Single by Jessica Mauboy featuring Jason Derulo

from the album Yours Forever
- Released: 11 August 2023
- Recorded: 2023
- Length: 2:53
- Label: Warner
- Songwriters: Shannon Busch; Stephen Mowat; Blessing Offor;
- Producers: Stephen Charles; Styalz Fuego; Rudy Sandapa;

Jessica Mauboy singles chronology
| "Right Here, Right Now" (2023) | "Give You Love" (2023) | "Flashback" (2023) |

Jason Derulo singles chronology
| "Slow Low" (2023) | "Give You Love" (2023) | "Lemons" (2023) |

Music video
- "Give You Love" on YouTube

= Give You Love =

2023 single by Jessica Mauboy ft. Jason Derulo

"Give You Love" is a song by Australian recording artist Jessica Mauboy featuring American singer, Jason Derulo. It was released on August 11, 2023, as the lead single from Mauboy's fifth studio album Yours Forever (2024).

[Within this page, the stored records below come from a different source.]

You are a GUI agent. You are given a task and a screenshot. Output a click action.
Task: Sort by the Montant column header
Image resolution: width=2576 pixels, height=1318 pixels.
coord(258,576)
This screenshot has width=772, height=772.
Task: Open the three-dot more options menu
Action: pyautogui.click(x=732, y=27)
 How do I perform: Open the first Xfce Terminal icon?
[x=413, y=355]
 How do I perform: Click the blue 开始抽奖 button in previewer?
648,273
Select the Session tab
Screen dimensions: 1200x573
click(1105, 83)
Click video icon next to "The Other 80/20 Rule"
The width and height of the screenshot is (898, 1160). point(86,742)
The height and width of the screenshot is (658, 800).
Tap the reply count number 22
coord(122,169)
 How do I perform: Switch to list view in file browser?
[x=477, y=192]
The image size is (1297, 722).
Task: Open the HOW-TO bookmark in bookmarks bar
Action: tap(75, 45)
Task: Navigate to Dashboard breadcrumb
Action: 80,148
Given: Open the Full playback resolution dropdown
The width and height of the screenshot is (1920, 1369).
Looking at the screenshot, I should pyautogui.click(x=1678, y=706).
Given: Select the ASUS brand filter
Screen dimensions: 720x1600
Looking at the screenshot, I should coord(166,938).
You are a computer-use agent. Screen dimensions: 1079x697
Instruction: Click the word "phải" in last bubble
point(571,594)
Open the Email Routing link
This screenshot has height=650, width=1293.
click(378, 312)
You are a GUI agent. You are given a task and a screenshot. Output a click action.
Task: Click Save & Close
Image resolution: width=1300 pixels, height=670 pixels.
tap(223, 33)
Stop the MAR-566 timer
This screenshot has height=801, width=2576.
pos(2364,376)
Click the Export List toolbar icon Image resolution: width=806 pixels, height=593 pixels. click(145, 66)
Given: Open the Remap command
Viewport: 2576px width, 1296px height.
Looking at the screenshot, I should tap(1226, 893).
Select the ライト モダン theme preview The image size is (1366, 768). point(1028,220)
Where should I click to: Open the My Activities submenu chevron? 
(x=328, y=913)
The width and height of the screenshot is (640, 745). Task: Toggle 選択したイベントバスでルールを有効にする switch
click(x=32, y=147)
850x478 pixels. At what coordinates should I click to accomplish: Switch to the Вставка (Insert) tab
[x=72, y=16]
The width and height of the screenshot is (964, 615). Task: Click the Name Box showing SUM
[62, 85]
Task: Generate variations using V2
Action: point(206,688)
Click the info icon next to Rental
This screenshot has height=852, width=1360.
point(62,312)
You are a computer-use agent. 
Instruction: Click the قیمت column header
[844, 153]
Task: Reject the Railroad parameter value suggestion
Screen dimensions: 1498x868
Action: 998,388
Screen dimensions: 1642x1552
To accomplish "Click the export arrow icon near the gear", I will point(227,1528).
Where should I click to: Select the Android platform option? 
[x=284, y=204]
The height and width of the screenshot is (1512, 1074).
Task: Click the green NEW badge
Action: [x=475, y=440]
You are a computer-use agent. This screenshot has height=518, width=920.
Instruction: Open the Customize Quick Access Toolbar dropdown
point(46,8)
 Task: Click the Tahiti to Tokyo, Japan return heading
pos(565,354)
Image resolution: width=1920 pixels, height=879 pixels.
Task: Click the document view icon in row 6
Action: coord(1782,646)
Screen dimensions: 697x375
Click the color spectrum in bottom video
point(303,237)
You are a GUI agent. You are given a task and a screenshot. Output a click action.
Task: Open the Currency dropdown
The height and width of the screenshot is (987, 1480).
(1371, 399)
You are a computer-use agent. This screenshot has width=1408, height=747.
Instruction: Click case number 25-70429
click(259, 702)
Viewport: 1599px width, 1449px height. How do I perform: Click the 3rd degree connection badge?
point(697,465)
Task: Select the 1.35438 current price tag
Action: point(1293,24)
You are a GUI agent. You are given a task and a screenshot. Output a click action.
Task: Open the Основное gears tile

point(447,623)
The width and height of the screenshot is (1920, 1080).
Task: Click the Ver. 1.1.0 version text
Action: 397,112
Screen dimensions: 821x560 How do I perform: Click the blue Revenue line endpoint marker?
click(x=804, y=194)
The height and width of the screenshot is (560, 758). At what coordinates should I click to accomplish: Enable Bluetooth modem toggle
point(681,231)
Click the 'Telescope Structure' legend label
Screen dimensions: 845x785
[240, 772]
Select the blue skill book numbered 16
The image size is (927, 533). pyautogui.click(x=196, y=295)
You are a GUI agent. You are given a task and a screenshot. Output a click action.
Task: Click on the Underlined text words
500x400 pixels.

At the 2023 ARIA Music Awards, the song's video was nominated for Best Video. At the APRA Music Awards of 2024, the song was shortlisted for Song of the Year. At the 2024 ARIA Music Awards, the song was nominated for Song of the Year. The song took first place in the 2024 Vanda & Young Global Songwriting Competition.

== Background and release ==
"Give You Love" is a vocal collaboration with fellow The Voice Australia coach Jason Derulo. About the collaboration, Mauboy said "Jason is such an incredible singer and he's got such a deep soul and spirit. He grew up singing in church and was classically trained, so I had no doubt he would sound amazing on this special song. It's an honour to collaborate with Jason, we love each other's work and respect each other as artists." Derulo said "It was a pleasure working side-by-side with Jess as a coach on The Voice and I feel incredibly blessed that Jess thought of me for this song. I had such a blast putting my spin on it and laying down the vocals when I was in Sydney. I hope everyone can feel the warmth and spirit in 'Give You Love'."

== Reception ==
In a review of the song, Women in Pop said "It is a brilliant, uplifting pop anthem that overflows with soul and touches of gospel and leaves you with an overwhelming sense of joy."

==Charts==

Chart performance for "Give You Love"
| Chart (2023) | Peak position |
|---|---|
| Australia (ARIA) | 74 |
| New Zealand Hot Singles (RMNZ) | 17 |

==Certifications==

Certifications for "Give You Love"
| Region | Certification | Certified units/sales |
| Australia (ARIA) | Gold | 35,000^{‡} |
^{‡} Sales+streaming figures based on certification alone.